頓時,無數刀勁,劍芒橫溢向四方,就是護衛的黑甲軍都感到皮膚刺痛,連連後退,而場外的衆人已經驚呆住了,這是什麽變态呀?
而點将台上的藍可也震驚了,一臉難以置信,失聲道:“怎麽可能,竟然擋住了?”
藍可對于吞服了丹藥的楊言,其實力可是知之甚詳,在藥力的作用下,完全激發潛能,用陰寒之息封閉痛楚,刺激周身穴位,讓其生命之能化作爆發力,其本質和雷天化身雷公的做法如出一轍。
但這丹藥的傷害也更加歹毒,不斷侵蝕肌膚内的每寸筋脈,骨骼,血肉,所以就是楊言得要藍可給的丹藥,也不敢輕易使用,因爲後遺症實在太大了。可是丹藥獲得的力量也更加龐大,在藥物作用下,楊言的實力直接破入利境六階,直逼七階,那爆發何止是利境四階的數倍?根本就是變成了另一個人了。

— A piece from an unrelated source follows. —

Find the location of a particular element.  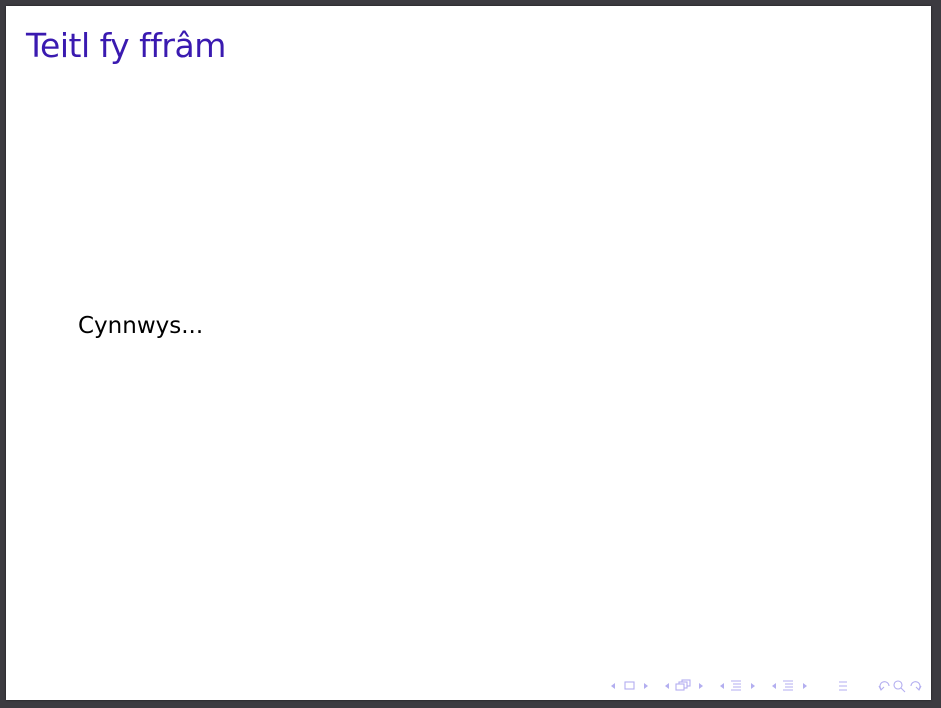

next-section-button is located at coordinates (753, 686).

可是涅這妖孽依然憑着四人完美配合,相互夾擊,撐住了那楊言的攻勢,并且還兩者勢均力敵着,這如何不讓藍可震驚。
“砰。”一聲巨響,楊言直接被四柄冰劍的力量蕩開,後退十數米,眼中也露出震驚的表情,直直盯着前方一樣動作,連神韻都如出一轍的四個涅。
“怎麽會?怎麽會?”楊言此刻有點失常的感覺,眼中的黑芒慢慢化作紅芒,仇恨地盯着涅。